Advertise to the individual not the ‘segment’
Every customer is slightly different from the next. With this in mind the traditional marketing method of grouping customers into ‘buckets’ does not always make sense. For example, consumers within the “mums” segment will be vastly different. A mother with a newborn will have hugely different needs to one who is just about to send their eldest off to university. Everyone has unique demographic traits – income levels, hobbies, family statuses, interests, etc.
Grouping customers into segments relies, partly, on human perception, but driving performance is not always intuitive in the same way.

RTB means targeting at the impression level as opposed to traditional media buys of large chunks of inventory. Therefore, there is a unique opportunity to target individuals – segments of one. Machine learning and the application of algorithms make this possible. In the past guesswork decided the majority of ad buys and creative execution, now, through machine learning, we can use computers to impact specific performance goals.

Fresh data is key for reaching and influencing consumers

While the number of data sources available for advertisers is never-ending advertisers must remember that not all data sources are created equal. The time between collecting the data and using it is an important factor. Commonly datasets used in RTB can be over a week old, this means they are stale and fail to identify the right customer at the right point in their purchase journey.

These data sources also lack the reach large enough to provide insights that are worthwhile. Datasets are often combined to overcome this. A lack of freshness and integrity are therefore common, leading to gaps and inconsistencies in the data and flawed targeting models.
A truly effective online display ad-targeting model requires fresh data on a massive scale.
Freshness is paramount in order to target your customers at the right point in their purchase journey. For example, if it takes the average customer four days to make a purchase and the data is a week old; then the customer has fulfilled their entire purchase cycle before you even know they exist. You lose the chance to effectively influence their purchase journey.

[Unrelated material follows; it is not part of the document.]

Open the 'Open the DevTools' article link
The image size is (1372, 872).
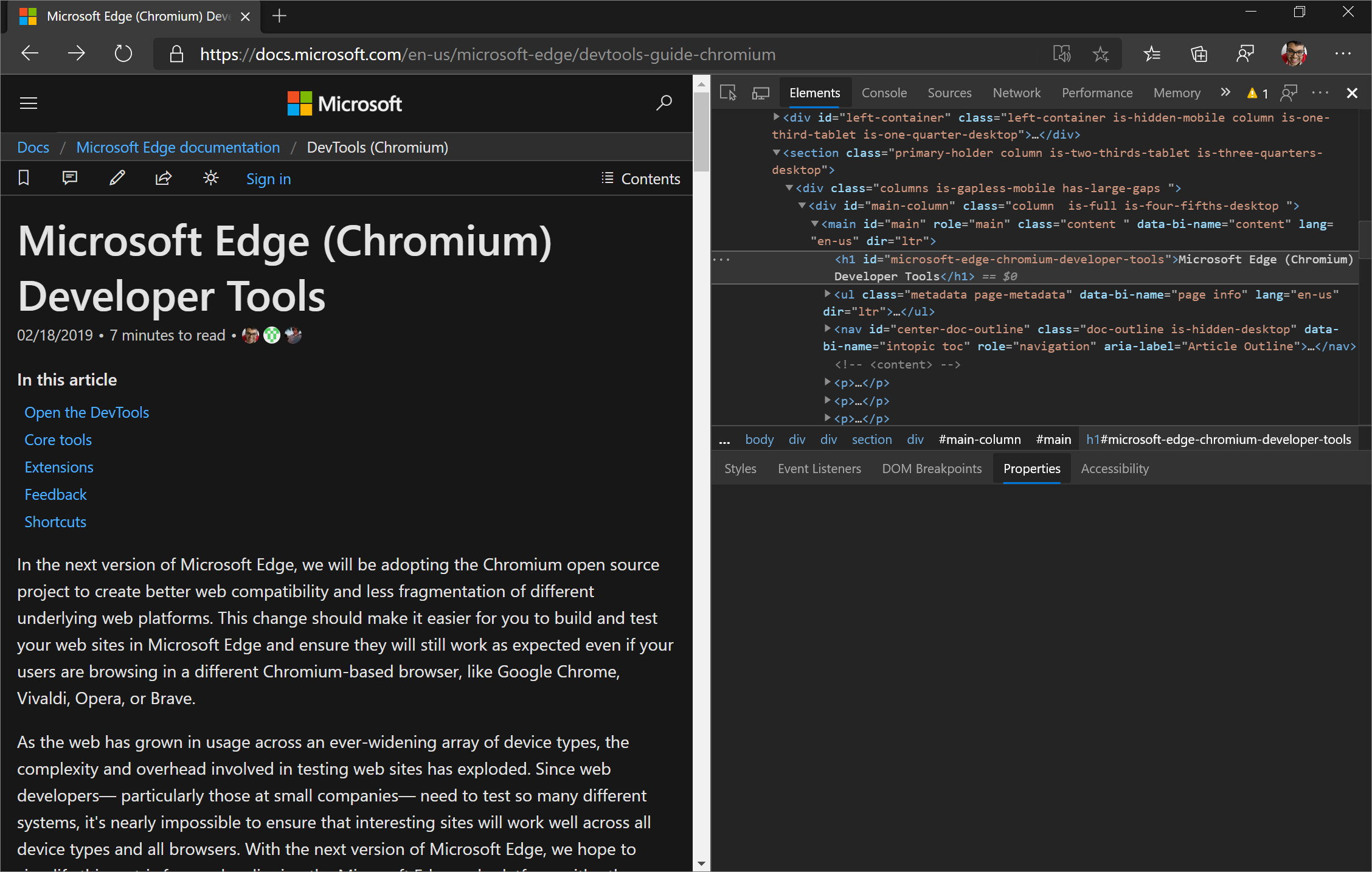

Fresh data for true relevancy

Advertising is increasingly data driven and as such is only as effective as the data put into it. The data and targeting methods advertisers use directly affect performance results. Stale, limited datasets mean missed opportunities for advertisers when using RTB. Conversely large, fresh datasets, built into targeting capabilities that act at an individual level, translate directly into new prospects, repeat site visitors and incremental revenue.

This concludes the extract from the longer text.